*Pedido a*
Responda às perguntas abaixo com base no texto sobre poesia e geometria, marcando cada resposta como a pergunta correspondente.
(i) Quantas categorias Italo Calvino propôs nas Lezioni Americane para a arte deste milénio?
(ii) Qual é o título do poema mencionado no texto?
(iii) De que se fala no poema, segundo o texto?

*Texto extraído*
'''

A QUESTÃO de alinhar (esta é mesmo a palavra) a poesia com a geometria, com a exactidão da geometria, é interessante. A exactidão é uma das seis categorias que Italo Calvino, nos anos oitenta do século passado, nas Lezioni Americane (Milano, Garzanti, 1988), propôs para a arte deste milénio em que já nos encontramos. E verifica-se que o terreno comum é precisamente o das linhas. É com elas que se formam as letras, as palavras, os versos, as estrofes e, finalmente, os poemas. Como uma partitura, uma notação semântica. Mas elas formam também as figuras geométricas: rectas, triângulos, quadrados, rectângulos, círculos. O chão é, pois, comum. A teia que suporta a formação de sentido e de som. Sinestesia matricial que facilita o alinhamento entre a poesia e a geometria. E daqui nasceu um poema (“Linhas”) e a procura, nele, da exactidão que encontramos num círculo ou num triângulo equilátero. Claro, sabendo bem que, como na vida, também há linhas tortas e sincopadas. Mas a beleza reside na evolução do que é imperfeito, logo, humano, para essa perfeição que só o espírito (ajudado por Apolo) nos pode dar. A vida, que é imperfeita, aspira à perfeição. É neste movimento ascensional que se inscreve a poesia, sem solução de continuidade. E pode gerar um autêntico poder de resgate pela força sensitiva ou sensorial que acompanha, na poesia, sobretudo através da sua componente melódica, a conversão estética. Rigor geométrico com força sensorial. No poema fala-se de milagre. E talvez seja. O poder da palavra, cifrada, mas exacta e musical. Uma espécie de confissão poética do fascinante pecado de viver. Quando se lhe acrescenta, na dinâmica sinestésica, linhas e figuras geométricas em perfeita simetria o resultado é verdadeiramente superior.

'''

*Pedido b*
Organize como lista numerada as linhas das informações fornecidas abaixo, da que contém "Click the my-location target button" até o fim dessas linhas, ambas as extremidades incluídas. Omita as linhas em branco e deixe as imagens de fora da resposta.

*Informações fornecidas*
'''

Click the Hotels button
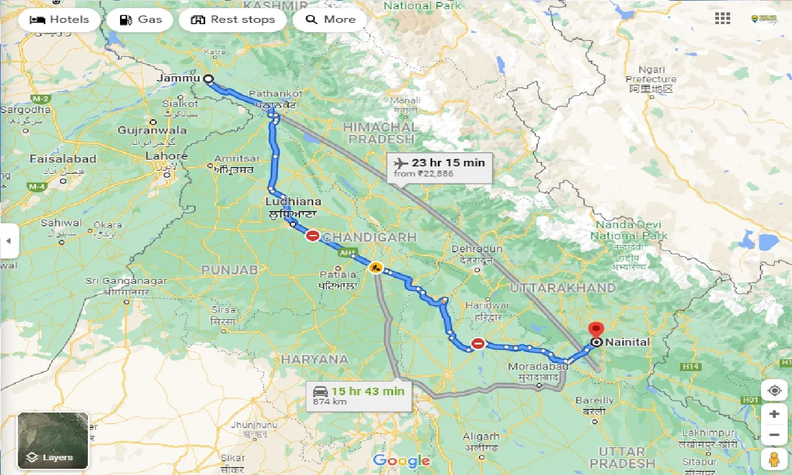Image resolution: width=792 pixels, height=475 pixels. coord(59,20)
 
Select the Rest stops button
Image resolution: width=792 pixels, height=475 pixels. coord(233,20)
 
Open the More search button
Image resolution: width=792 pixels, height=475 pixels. coord(330,20)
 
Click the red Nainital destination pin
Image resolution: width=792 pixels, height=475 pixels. coord(596,330)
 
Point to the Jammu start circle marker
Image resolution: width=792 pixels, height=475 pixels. coord(208,79)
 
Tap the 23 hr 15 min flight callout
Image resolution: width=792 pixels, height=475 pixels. coord(440,168)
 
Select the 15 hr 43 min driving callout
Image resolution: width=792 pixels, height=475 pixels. coord(359,395)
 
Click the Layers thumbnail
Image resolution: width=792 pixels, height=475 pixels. coord(53,441)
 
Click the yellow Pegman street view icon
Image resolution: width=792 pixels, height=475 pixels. coord(774,460)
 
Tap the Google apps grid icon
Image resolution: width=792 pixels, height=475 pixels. coord(722,19)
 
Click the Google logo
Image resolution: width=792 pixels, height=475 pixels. coord(401,460)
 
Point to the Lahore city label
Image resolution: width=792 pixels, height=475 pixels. coord(166,156)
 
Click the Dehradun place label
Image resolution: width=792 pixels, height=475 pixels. coord(477,249)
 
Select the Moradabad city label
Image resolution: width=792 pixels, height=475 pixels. coord(533,367)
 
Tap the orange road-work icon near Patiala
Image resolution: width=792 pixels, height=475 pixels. coord(375,268)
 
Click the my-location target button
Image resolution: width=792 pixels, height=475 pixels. coord(774,390)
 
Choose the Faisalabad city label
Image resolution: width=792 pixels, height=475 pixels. coord(63,159)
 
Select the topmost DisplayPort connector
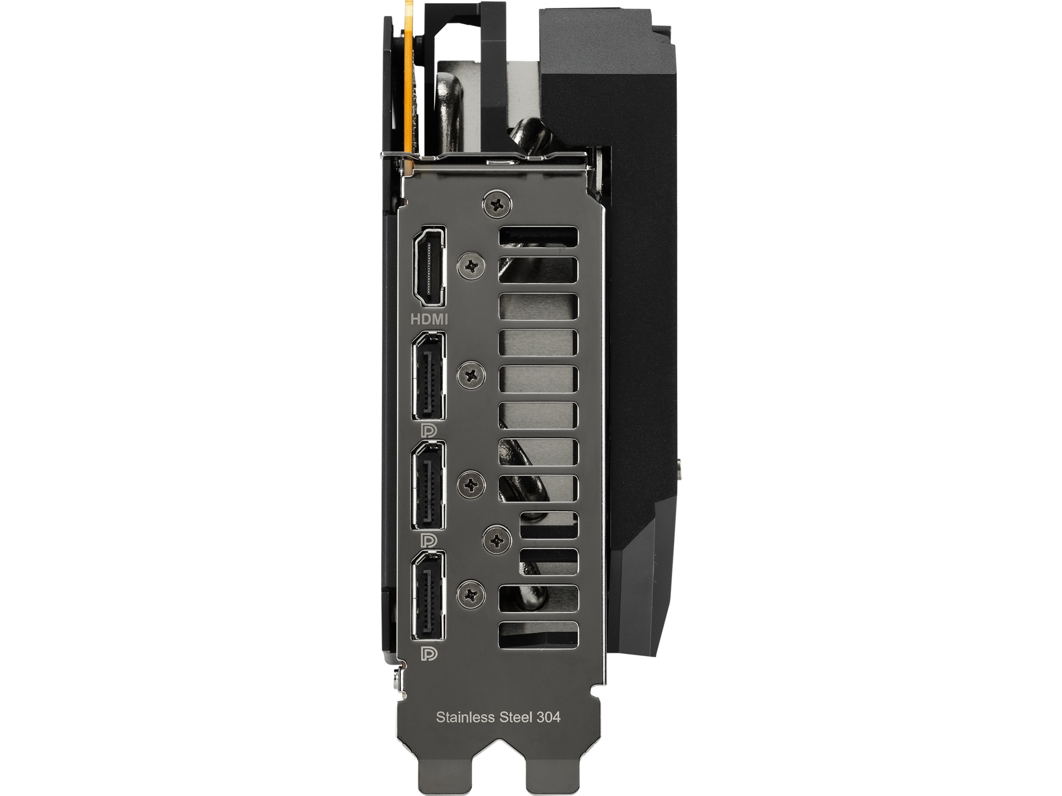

'''

*Resposta comentada a*
(i) Seis.
(ii) "Linhas".
(iii) De milagre.

*Resposta comentada b*
1. Click the my-location target button
2. Image resolution: width=792 pixels, height=475 pixels. coord(774,390)
3. Choose the Faisalabad city label
4. Image resolution: width=792 pixels, height=475 pixels. coord(63,159)
5. Select the topmost DisplayPort connector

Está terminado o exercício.